Kendini bildi bileli şımarık, korkak ve ne isterse onu yapan bir kız olmuştu. Kimseyse ona neden bunu yaptın, şöyle yapma böyle yapma dememişti.
Her zaman evin küçük şımarık kızı olmuştu anlayacağınız.
Samet'in evinin önündeydi şimdi. Darma dağan olan düşünceleri ve direkt ev haliyle çıktığı için, oversize bir tişört-eşofmanla öylece dikiliyordu kapısında.
Kapıyı çalıp çalmamak konusunda tereddütleri vardı.
'Buraya kadar geldin, kaçmayacaksın.'
Kendine telkinler vererek, cebinden telefonunu çıkarttı.
12:59
Saat oldukça geçti aslında ama umurunda da değildi işte. Tek umurunda olan şey, kendini düzgün bir şekilde sevdiği adama anlatmak ve onun kendisini anlamasıydı.
İçinden Allah'a yüzlerce kez yalvararak kapıyı çaldı. Bekledi ve açan olmadı. Bir iki defa daha çaldı, fakat yine açan olmadı. Kaşlarını çattı, evde değil miydi ki?

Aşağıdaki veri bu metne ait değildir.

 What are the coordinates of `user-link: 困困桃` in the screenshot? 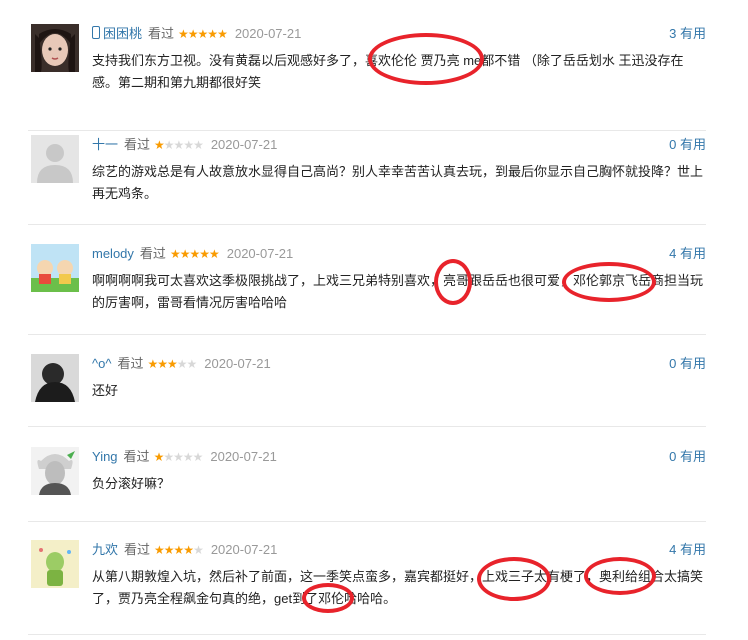 It's located at (122, 34).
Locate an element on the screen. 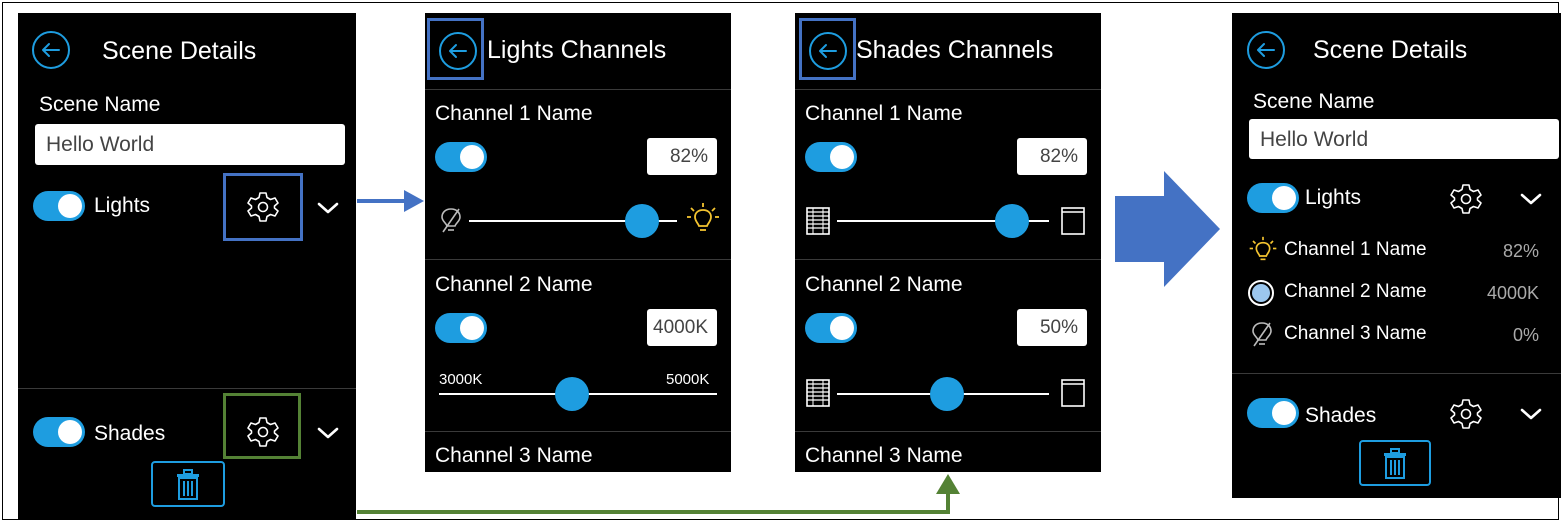 This screenshot has height=523, width=1562. channel-summary-value: 4000K is located at coordinates (1512, 293).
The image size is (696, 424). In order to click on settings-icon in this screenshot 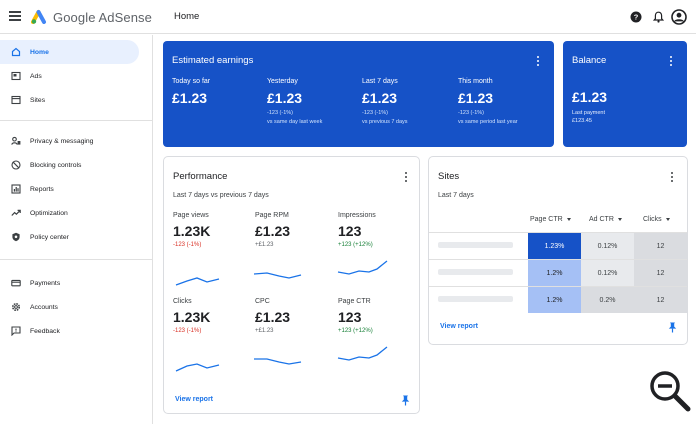, I will do `click(16, 308)`.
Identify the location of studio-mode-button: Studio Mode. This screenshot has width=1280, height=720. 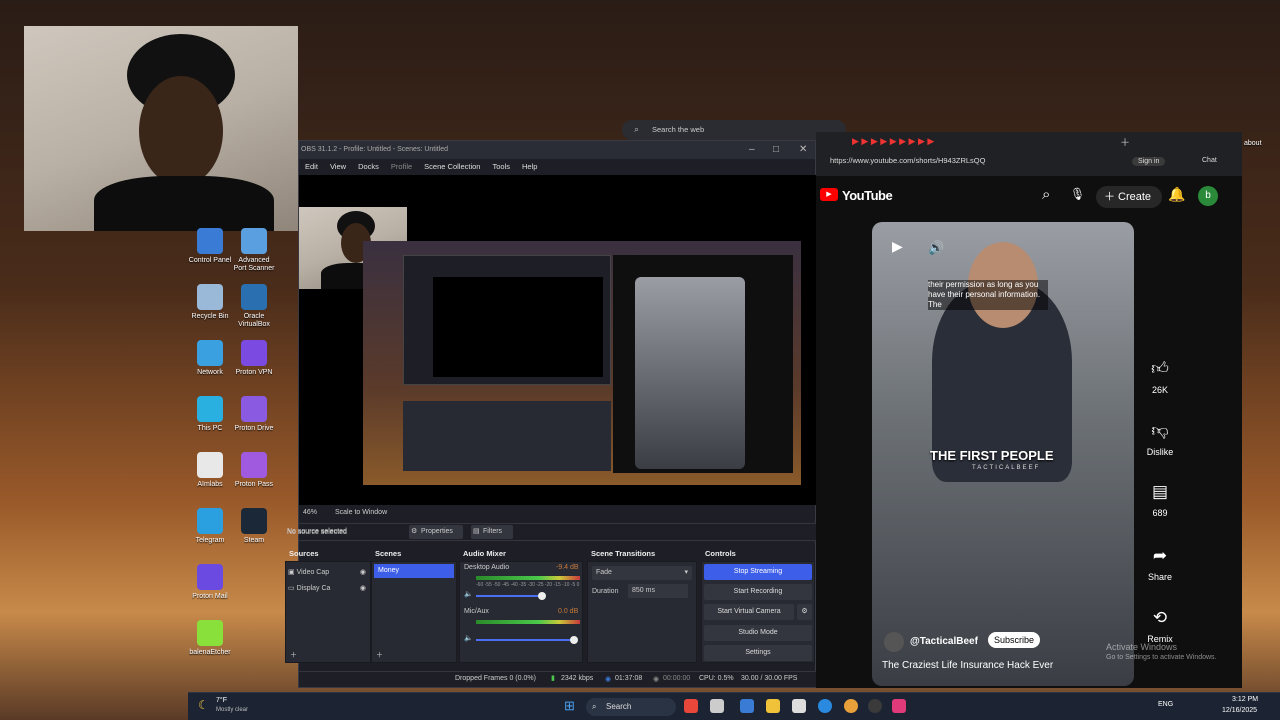
(758, 633).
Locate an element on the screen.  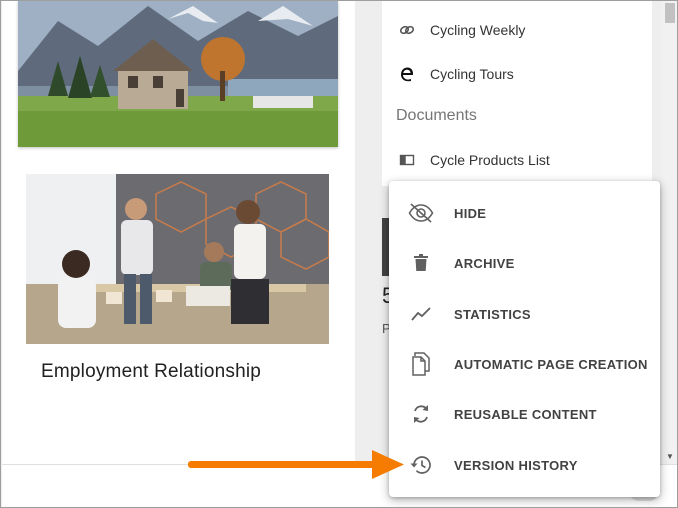
menu-item-label: REUSABLE CONTENT is located at coordinates (526, 414).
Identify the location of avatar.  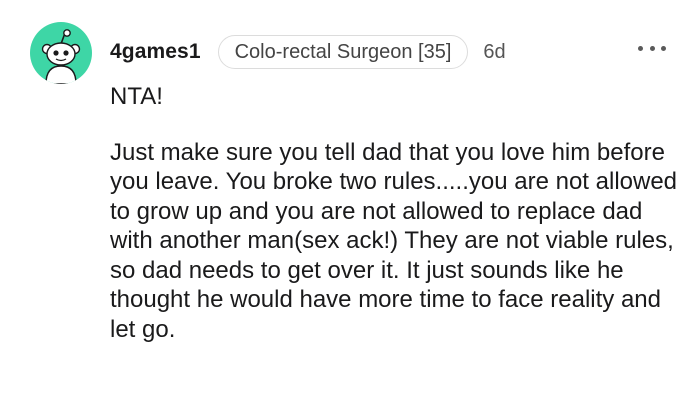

Kafasını kapıya yasladığında kısık sesli bir müzik duyduğunda içi ferahlamıştı sanki. Buradaydı, belki de sadece duymuyordu.
Etrafa bakındı.
Bahçe tarafından dolaşmaya karar vererek hızlıca adımladı, biraz zor olsa da bahçeye ulaşmıştı. Korkak adımlarla ilerliyordu Samet'in bahçesinde.
Onu görmesiyle yerine çakılı kaldı.
Bahçede, koltuklardan birine oturmuş, şarkı dinliyordu. Bir elinde alkol dolu bardağı, diğer elinde ise sigara vardı. Onun da altında bir eşofman ve bol bir tişört vardı.
Hem şarkıya eşlik ediyor, hem de içkisinden yudumluyor ardından ise bir fırt duman çekiyordu. Onu bu halde görmek onu o kadar üzmüştü ki, sanki göğsüne bir şeyler saplanmış gibiydi.